3. In testing a new drug, researchers found that 10% of all patients using it will have a mild side effect. A random sample of 14 patients using the drug is selected. Find the probability that:
(A) exactly two will have this mild side effect
(B) at least three will have this mild side effect.
I got this for (A):
= 14!/(14-2)!2! (0.10)²(0.90)14-2^2
= 14*13*12!/12!2*1(0.10)²(0.90)12^2
= 14*13/2*1(0.01)(0.28)
= 182/2(0.01)(0.28)
= 91(0.01)(0.28) = 0.25 or 25%
But i'm not sure how to do (B)
PLZZZZZ HELP!!!
A looks OK!
For B, use the same process. Since the problem says "at least 3" you will have to determine P(0), P(1), P(2). You already have P(2) from part A. Add P(0), P(1), and P(2) together. Then subtract that value from 1 for your probability.
I hope this helps.
SPAMA GUY!!! LOLOLATRA HAIL BIN LADIN!
To calculate the probability that at least three patients will have the mild side effect, you'll need to consider all the possible scenarios where three or more patients experience the side effect.

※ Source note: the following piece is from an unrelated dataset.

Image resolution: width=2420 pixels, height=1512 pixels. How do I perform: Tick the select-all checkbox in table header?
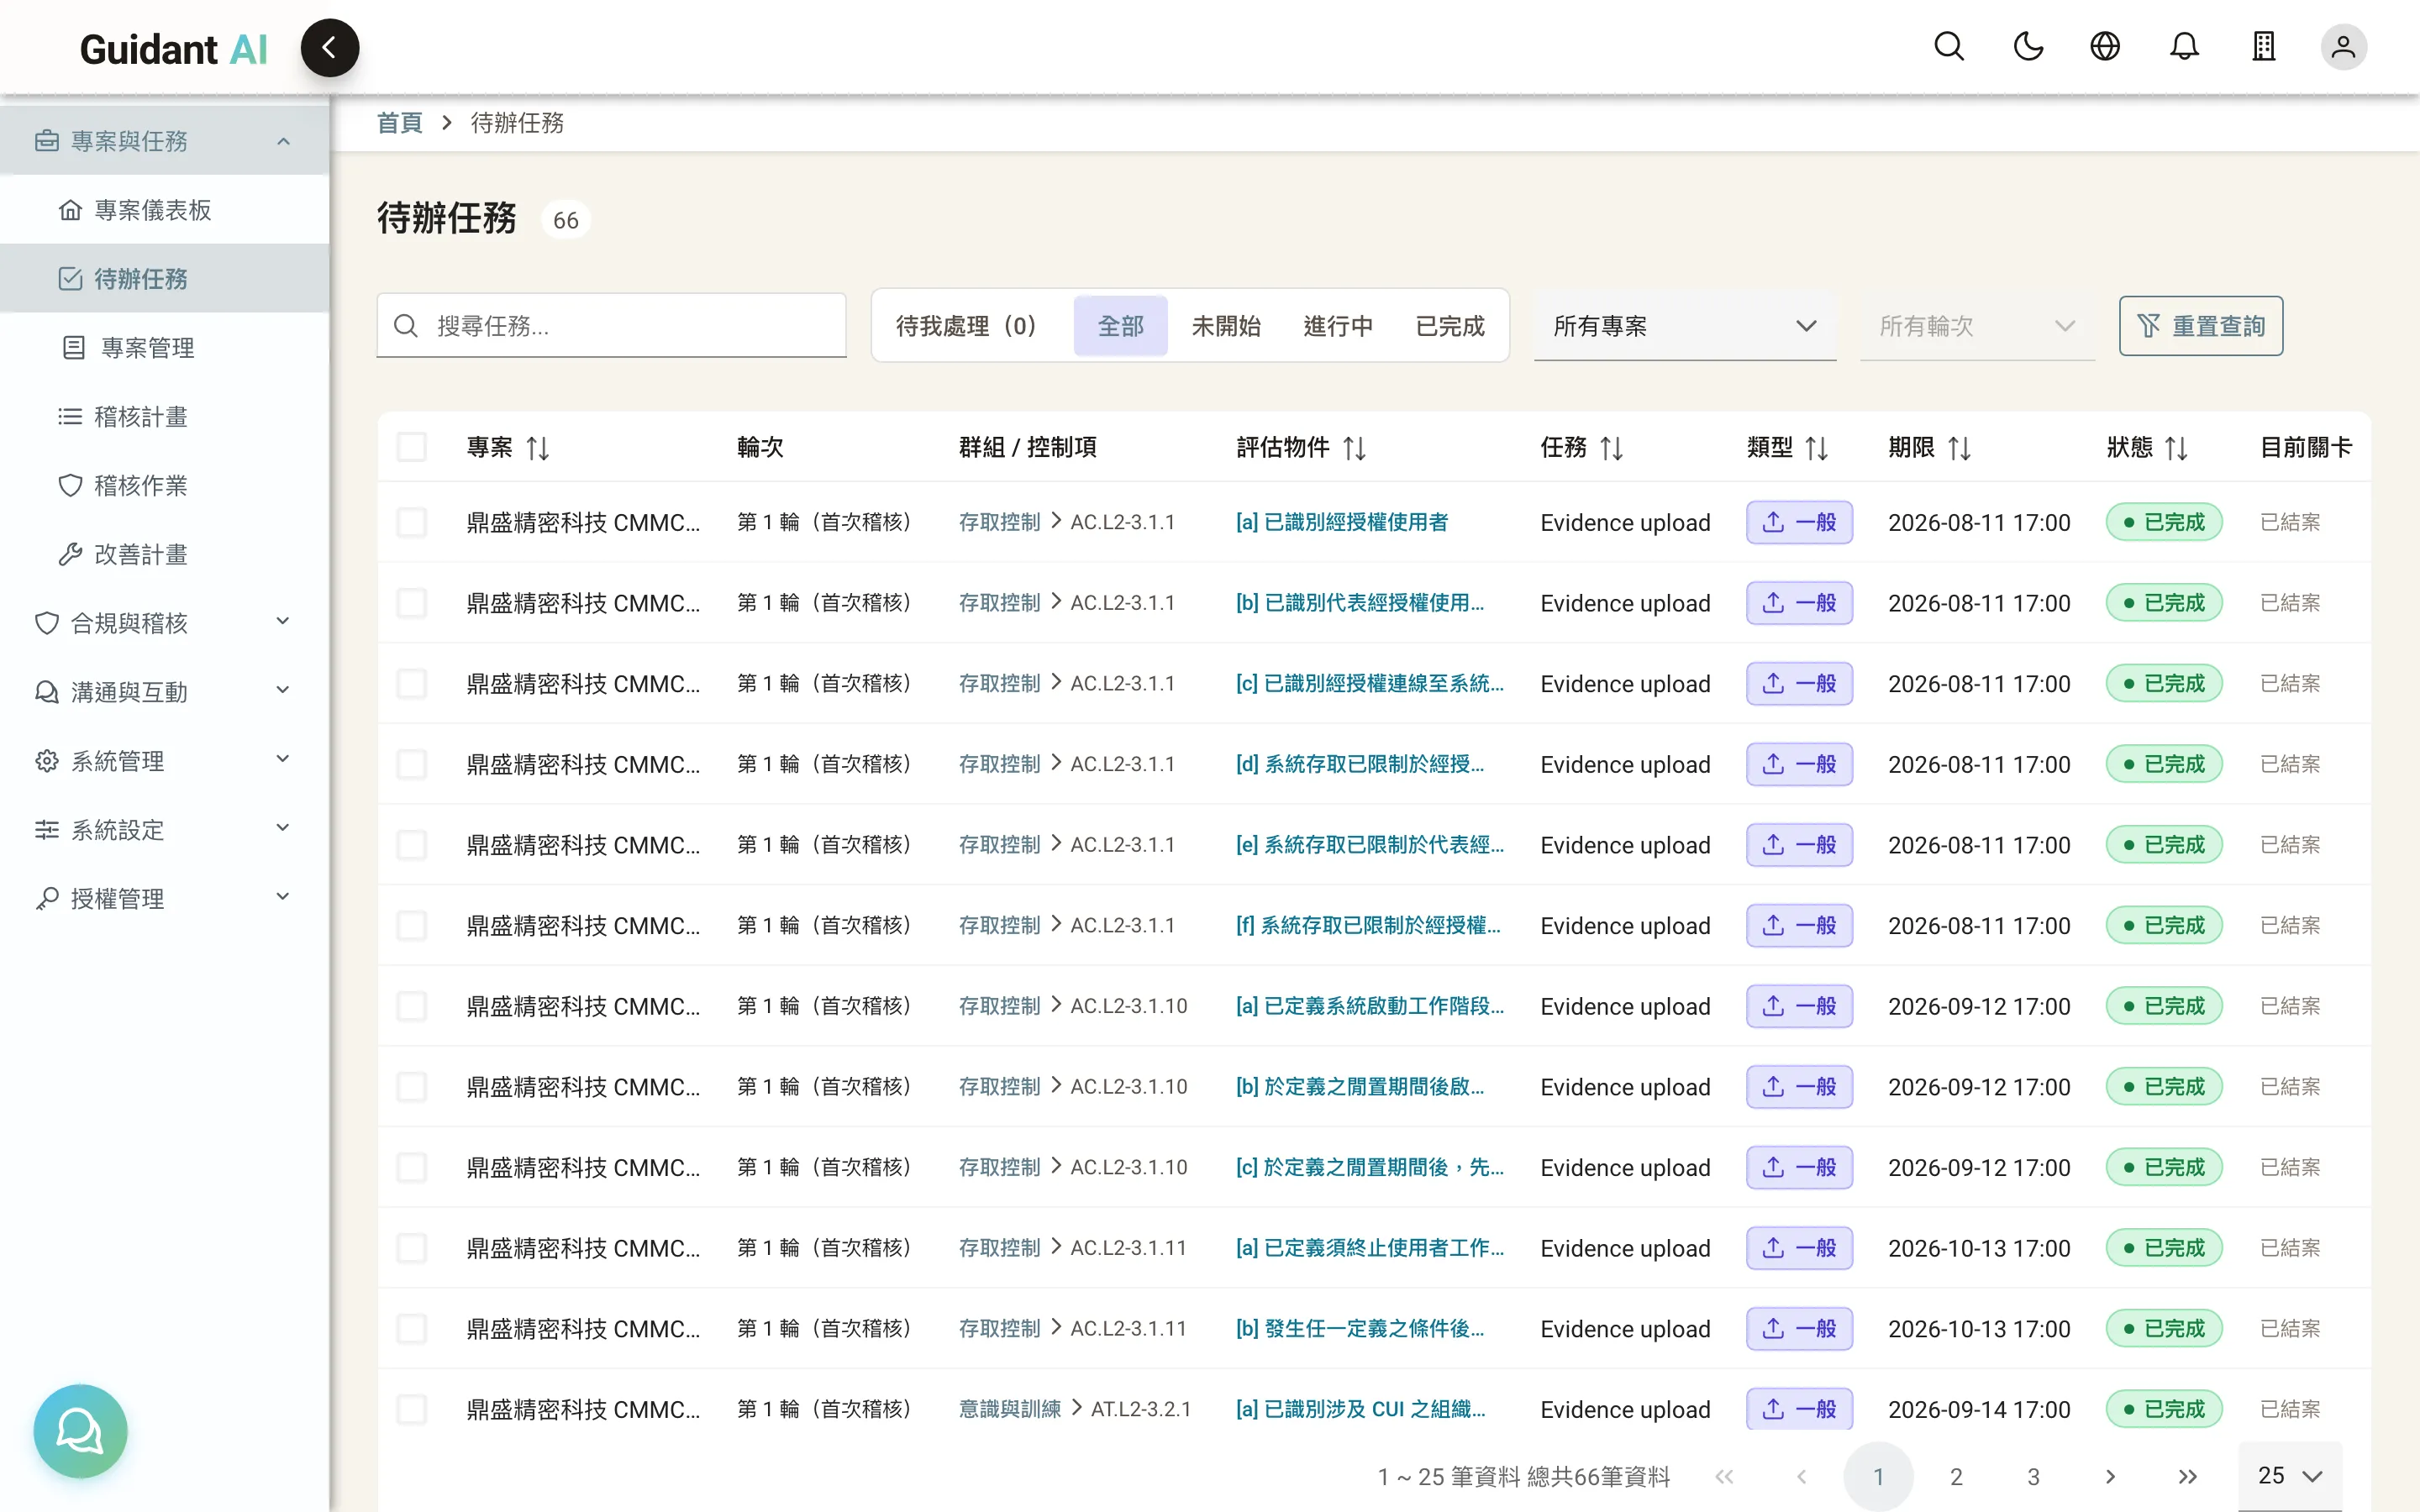coord(411,447)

To simplify the calculation, you can calculate the probability of the complementary event, which is the probability that two or fewer patients will have the side effect. Then, subtracting this probability from 1 will give you the desired probability.

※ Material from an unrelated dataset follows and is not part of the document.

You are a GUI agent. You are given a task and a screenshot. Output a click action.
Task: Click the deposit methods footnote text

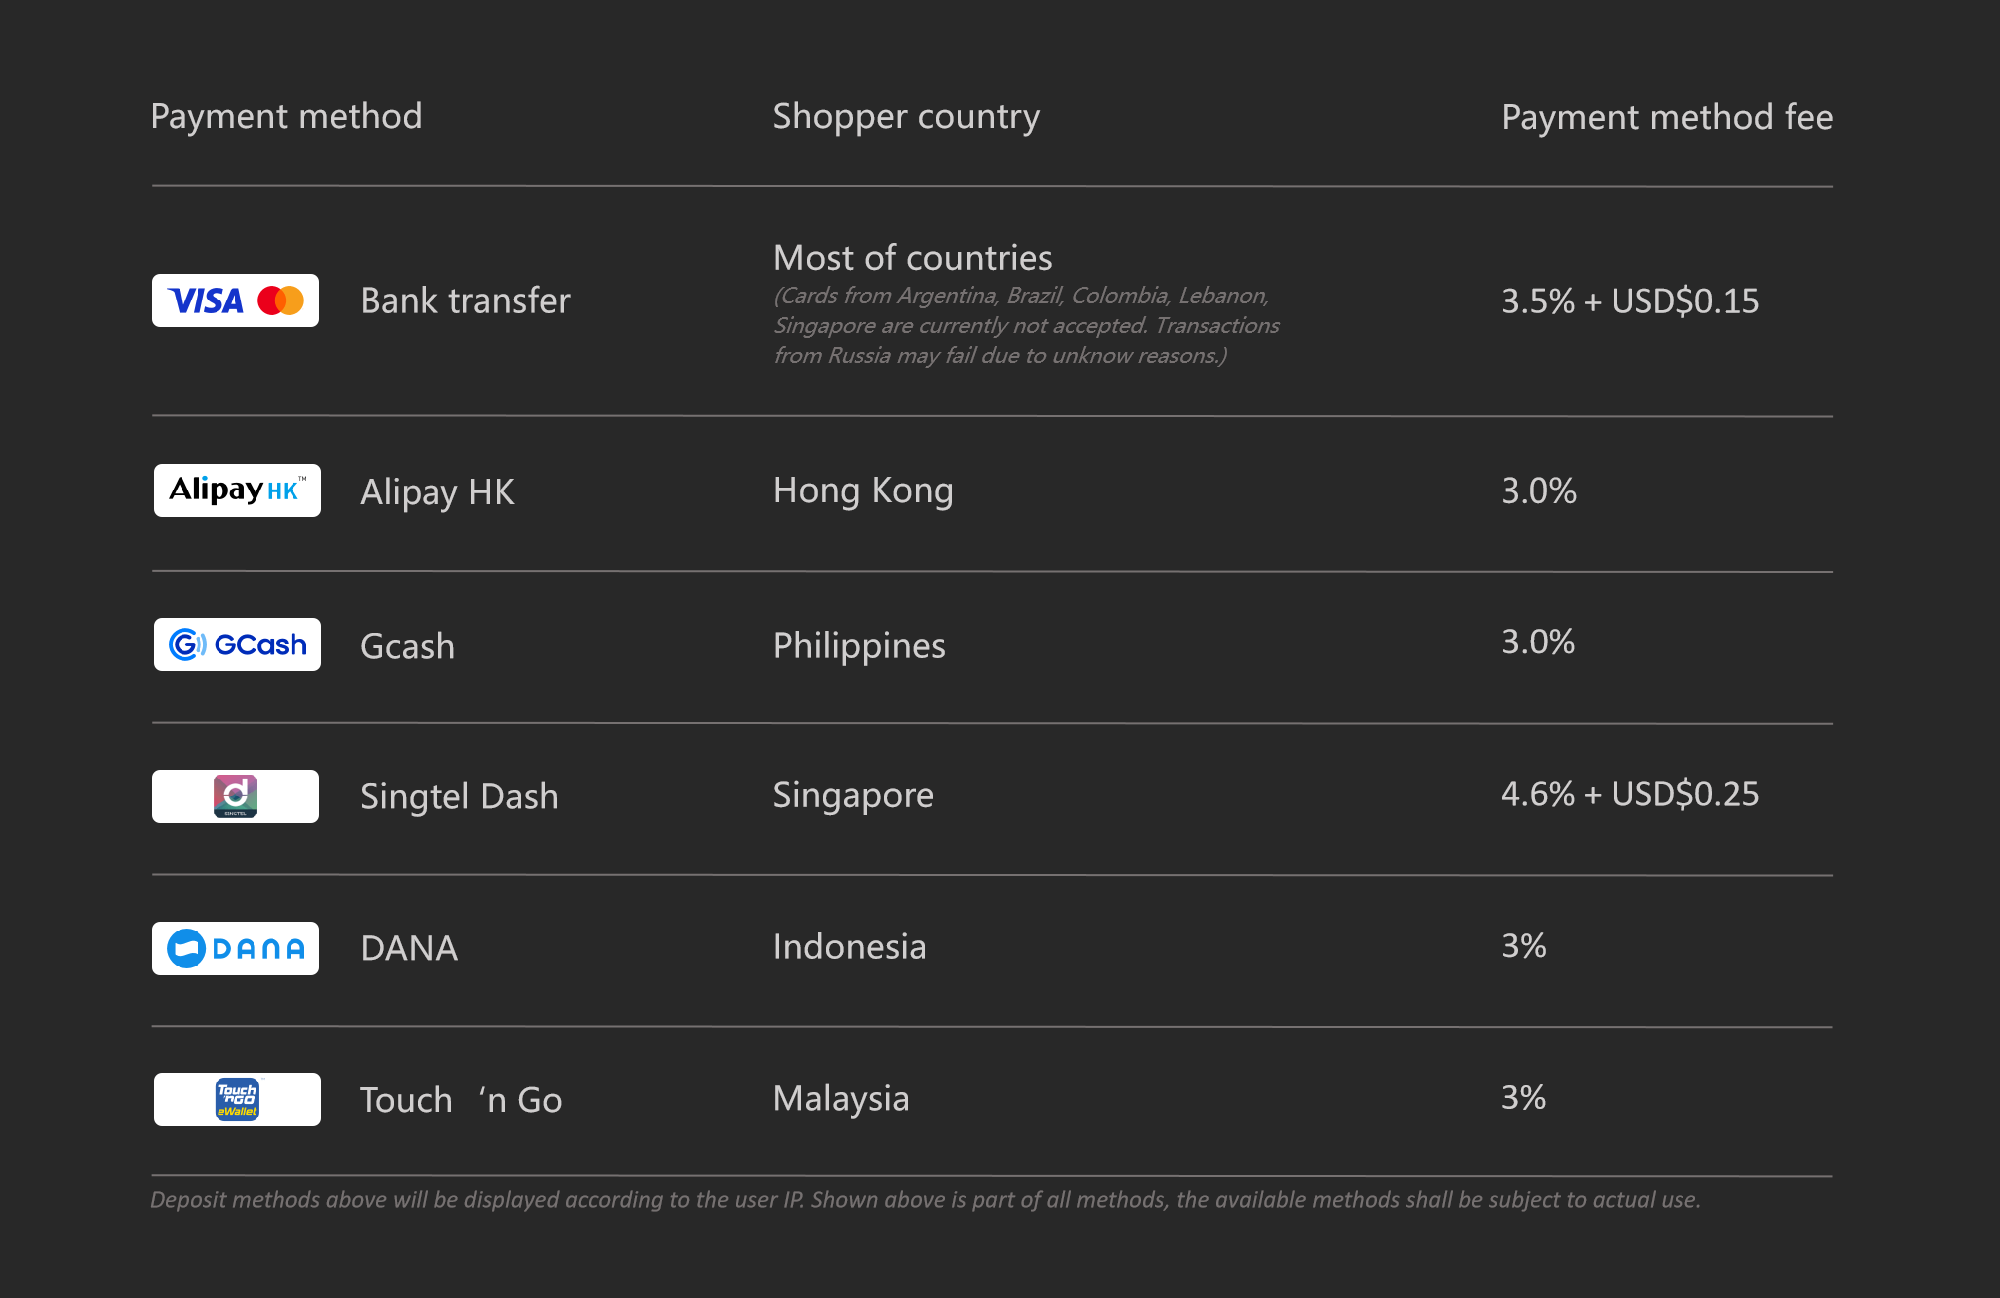[x=925, y=1200]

To find the probability of two or fewer patients experiencing the side effect, you need to calculate the probabilities for each case separately and then add them together.
Let's break it down:
1. Probability of exactly zero patients having the side effect:
P(X = 0) = (0.10)^0 * (0.90)^14 = (1) * (0.90)^14
2. Probability of exactly one patient having the side effect:
P(X = 1) = C(14, 1) * (0.10)^1 * (0.90)^13
3. Probability of exactly two patients having the side effect:
P(X = 2) = C(14, 2) * (0.10)^2 * (0.90)^12
To get the value of C(n, r) (combination) where n is the total number of trials and r is the number of successful trials, you can use the formula:
C(n, r) = n! / (r!(n-r)!)
Note: In this case, n = 14.
Now that you have calculated these three probabilities, you can add them together:
P(X ≤ 2) = P(X = 0) + P(X = 1) + P(X = 2)
Finally, to find the probability of at least three patients having the mild side effect, subtract the result from 1:
P(X ≥ 3) = 1 - P(X ≤ 2)
By plugging the values into these equations and performing the calculations, you'll find the probability for part (B).